§ Task statement:
Continue the account of the author's grandfather and his relief work at Dachau, starting after its final sentence.

§ Excerpted text:
Shortly after these original troops entered the camp medical and food provisions were requested.  I don’t know if this happened, but I imagine someone who knew of my grandfather’s expertise pointing to an aide de camp and saying “Get Higgins up here”.  Then, once he arrived, that same person would turn to him and say “Feed these people”.

I do know that Higgins got "up there".  My grandfather was one of the initial relief troops in Dachau.  I also know he helped feed the starving internees of that camp, for which he was awarded the Bronze Star.  He never told anyone about the medal, it was found out by someone who saw his name listed in a newspaper back home. 

You had to be very careful about how you fed the survivors of the forced labor camps.  In addition to typhus other diseases ravaged the victims and giving people who had starved for so long foods that were too rich could kill them.  The American troops, my grandfather amongst them, worked doggedly to save those that they could, feeding them in a manner designed to return them to strength.  I don’t know if Charles Higgins killed a single enemy soldier during the war, but I’m pretty damn sure he saved hundreds, perhaps thousands, of innocent lives. 

While he didn’t talk about the medal, he did later on talk about the camps.  His children, when old enough, would be shown pictures of the internees, both those dead and the living skeletons who survived.  That presentation would be accompanied by words to this effect: “This is what human beings can do to other human beings if they let themselves forget how they are supposed to behave.  Never let yourself forget”.

Tech 4 Higgins stayed on in Germany for a time after the war as part of the Allied occupation. (Most of the enlisted men fully expected that they would next be sent to Japan – only the events of August 1945 eliminated that possibility).  He continued to feed people – soldiers, camp survivors – and the post-war German population as well.  It seems that, in his view, all people needed to be kept alive if there was going to be any end to the madness he had witnessed.  There are two primary “war souvenirs” that came back from Europe with my grandfather.  They are artwork.  One is a painting of the alps that was given him by a German family to whom he had shown kindness.  The other is a sketch done by a grateful camp survivor.  Both hang in his children’s houses today.


This is the sketch done by the internee and presented to my grandfather.  The use of the Roman numeral “V” for the month of May may very well stem from the use of that letter as a symbol of resistance – the “V” sign was everywhere in those days.  The fact that the date reflects the latter part of May, post VE Day, and a location of Dachau – means that my grandfather was clearly in the area for the relief and support effort and not just the liberation (the liberating troops had moved on within days of the 29th of April).  There is a possibility that the artist was a Croatian architect who went on to continue a distinguished career after the war.  It’s quite a keepsake and is obviously a great family treasure.

§ Data to examine:
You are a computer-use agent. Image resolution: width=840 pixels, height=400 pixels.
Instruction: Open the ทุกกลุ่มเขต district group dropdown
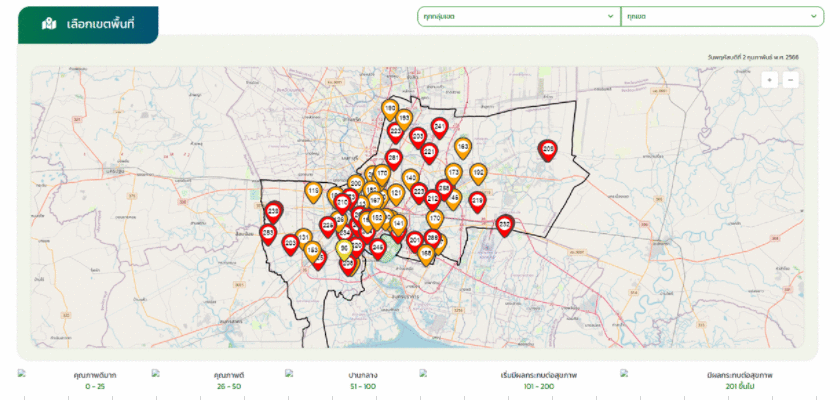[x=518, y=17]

--

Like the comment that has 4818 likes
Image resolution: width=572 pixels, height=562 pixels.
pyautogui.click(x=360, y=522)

§ The answer:
Then the war stopped and everyone went home. 

The end.

 


Well, not quite.  There was still the matter of getting enough money together to buy a house and get the family going again.  It took a while for the house to get sorted (the kids started up fairly quickly) but on the 21st day of February, 1949 the Higgins’ closed on a property in the Berkshire County town of Sheffield, Massachusetts.  It was a big, rambling five-bedroom affair with a wrap-around porch, big garage and barn out back.  It still is.  This is what it looks like now, and that’s pretty much what it looked like then.

 

 

 


My uncle owns the house these days, but the time has come for him to sell it.  For me, given that I remember things like being allowed to “drive” a car up that long driveway, and planting that large birch tree on the right with my grandfather (over 50 years ago now), the asking price would be approximately, I don’t know,… $5 billion.  However, if you make my uncle an offer, he's a good guy and he’d probably consider taking less. 

I still think you’d be getting a bargain at $5 billion. 

The best part about the house, and something that I think should really be appreciated these days, is that in addition to providing a safe place to raise a large family (one of whom was my mother – that’s her playing with the yo-yo in the homecoming picture), all those things could be done on a cook's salary.  Don’t get me wrong – my grandfather was exceptionally good at what he did, and worked in some fine establishments, but he was not a sous chef with a degree in restaurant management.  First of all – I don’t even know if that degree existed back then, second – while he may have done some cooking in France it was probably of the “Man, that guy can sure do some amazing things with Spam” variety.

The fact that someone who worked hard and did a good job could make a decent living and provide for a large family - even in a field that (to put it mildly) was not known for high wages – speaks well of how the country distributed its wealth back then.  Not through direct government intervention but because there was simply less disparity between what people and professions earned in those days.  The local lawyer or doctor might do well – but they lived cheek to jowl with the policeman, teacher, or, indeed, chef, in the same community.  Right now, when I look at some of the towns and (in the case of a city) neighborhoods in America I don’t know if that is at all the case.  How many Brookline cops live in Brookline, Mass.?  How many Greenwich teachers live in Greenwich, Connecticut?  Do the people serving your food walk home after their shift is done or take three buses to get somewhere they can afford?

But this is not a political discussion – this is a post about the Grateful Dead.  (Remember the Grateful Dead? I just want to repeat, this is an entry about the Grateful Dead). 

My real point is that my grandfather continued on in his chosen field and did so successfully.  One of the reasons he achieved his success is because he also maintained a good relationship with the kings of the road who would stop in to wherever he was employed looking for a bit of work, a chat and maybe a bite to eat on a cold night.  Now that he had a house there were times when those same type of people might show up at the door, in various states of sobriety, looking for the same sorts of things. There were few to none that were ever turned away.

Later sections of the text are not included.